Durante muchos años, el modelo predominante en la industria musical exigía que los artistas cedieran parcial o totalmente sus derechos a cambio de distribución, promoción o adelantos económicos.
La distribución digital moderna funciona de forma distinta. El distribuidor no se convierte en dueño de la música, sino que actúa como intermediario técnico y administrativo entre el titular de los derechos y las plataformas digitales.
Cuando distribuyes tu música a través de MIXZER, la propiedad de la música sigue siendo tuya.
MIXZER no adquiere derechos de autor ni derechos fonográficos sobre tu contenido. El artista o sello que sube la música conserva el cien por ciento de la titularidad de la obra en todo momento.
El rol de MIXZER es exclusivamente el de distribuidor digital, facilitando la entrega del contenido a plataformas de streaming y tiendas digitales, sin apropiarse del catálogo.
Para que la música pueda ser distribuida, es necesario otorgar una licencia limitada de uso, lo cual no equivale a una cesión de derechos.
Al distribuir con MIXZER, autorizas a la plataforma a utilizar tu música únicamente para fines de distribución digital, monetización y reporte de ingresos. Esta autorización permite que la música esté disponible en plataformas y que se puedan recaudar las regalías correspondientes.
Esta licencia es limitada, revocable y no transfiere la propiedad legal de la obra en ningún momento.
No. Las plataformas de streaming y redes sociales no se convierten en dueñas de tu música.
El proceso funciona de la siguiente manera: el artista o sello mantiene la titularidad de los derechos, MIXZER distribuye el contenido bajo licencia, las plataformas lo ponen a disposición del público y se generan ingresos por su uso. Posteriormente, MIXZER reporta y liquida las regalías al titular de los derechos.
En ningún punto del proceso la propiedad de la música cambia de manos.

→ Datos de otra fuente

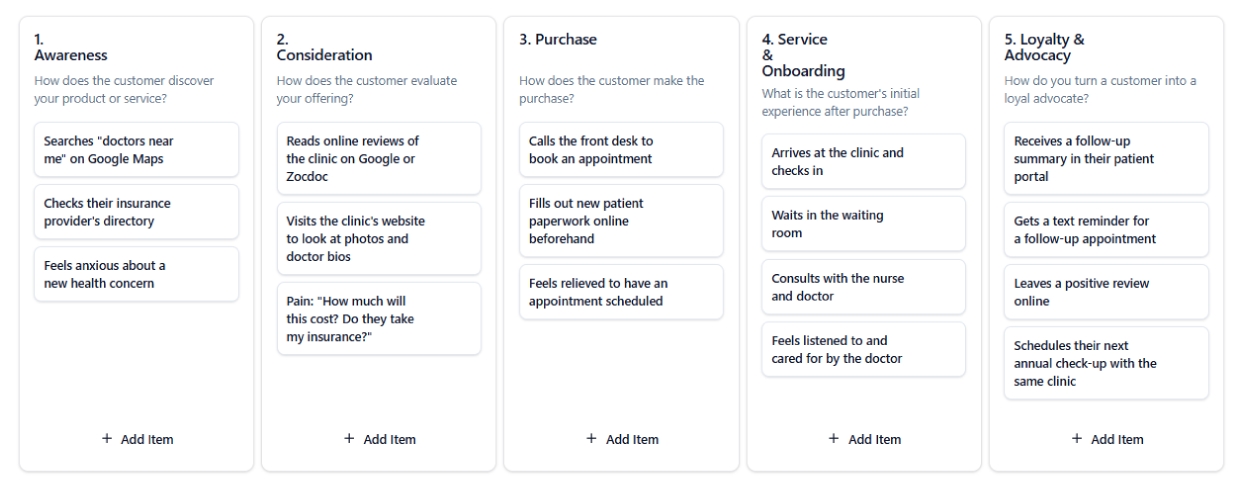Open the follow-up summary patient portal card

(1106, 159)
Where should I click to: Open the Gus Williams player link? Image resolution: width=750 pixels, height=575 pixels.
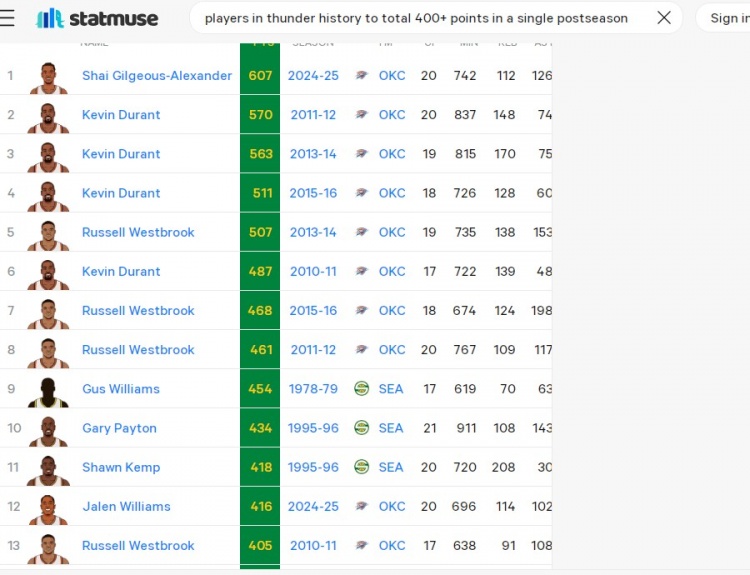[x=121, y=389]
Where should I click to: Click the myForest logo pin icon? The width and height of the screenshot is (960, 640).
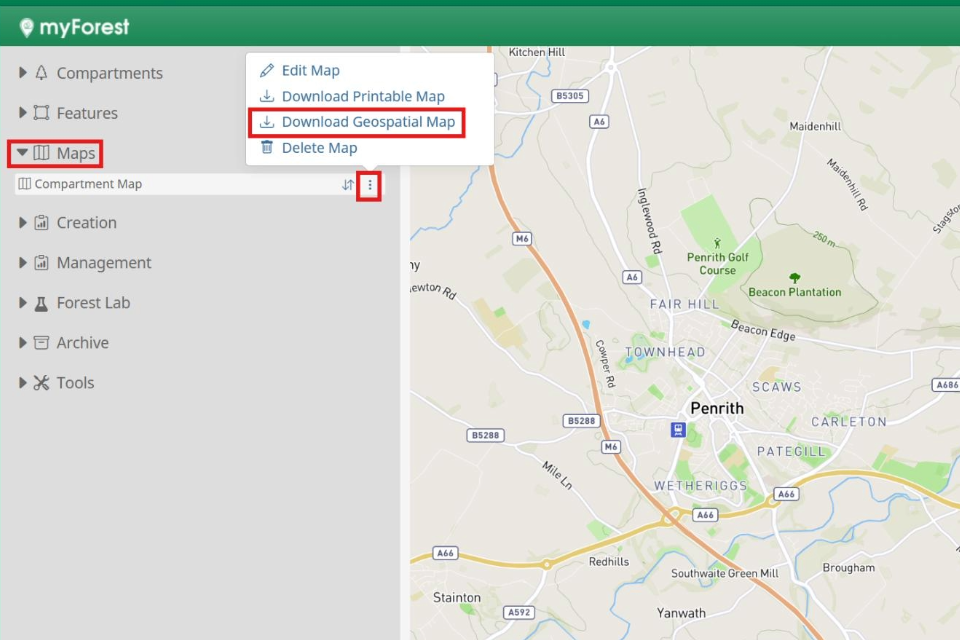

Sí. Como titular de los derechos, tienes la capacidad de retirar tu música de las plataformas, cambiar de distribuidor, modificar acuerdos comerciales o negociar licencias con terceros.
El control del catálogo siempre permanece en manos de quien ostenta la propiedad legal de la obra.

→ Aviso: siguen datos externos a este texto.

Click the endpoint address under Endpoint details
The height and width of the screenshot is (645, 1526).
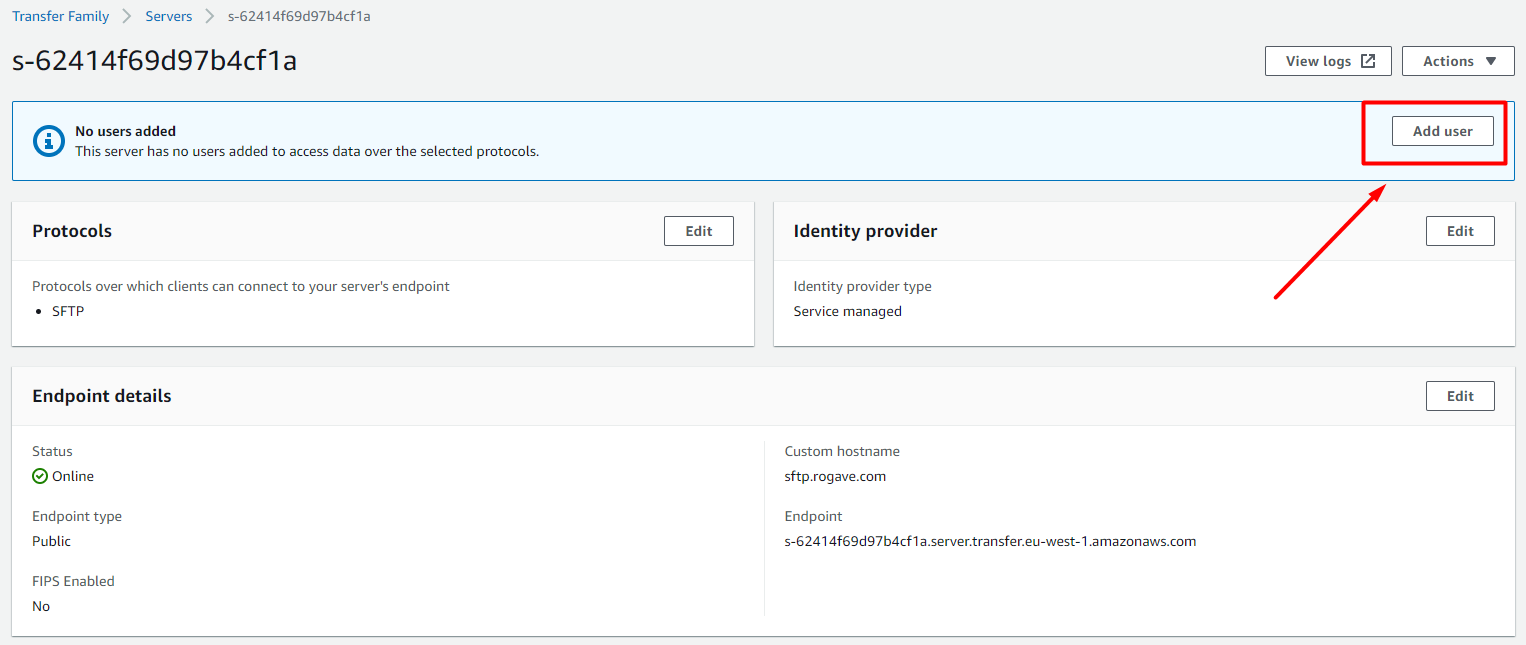[991, 541]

La música es un activo a largo plazo. Mantener la propiedad permite monetizar el catálogo de forma sostenida, negociar sincronizaciones para cine, series o publicidad, licenciar obras sin perder el control total y tomar decisiones estratégicas sobre el futuro del proyecto artístico o empresarial.
Muchos problemas legales y financieros en la industria surgen cuando los creadores no comprenden las consecuencias de ceder sus derechos.
MIXZER opera bajo un principio fundamental: la música pertenece a quien la crea o la produce.
Nuestro modelo prioriza la claridad contractual, el respeto por la propiedad intelectual, la transparencia en los reportes y la flexibilidad necesaria para el crecimiento de artistas y sellos independientes.
Distribuir tu música no debe implicar perderla.
Al distribuir con MIXZER, conservas la propiedad total de tu música, mantienes el control sobre tu catálogo y proteges tus derechos a corto y largo plazo.
La distribución es una herramienta operativa.
La propiedad de tu música es tu base legal y creativa.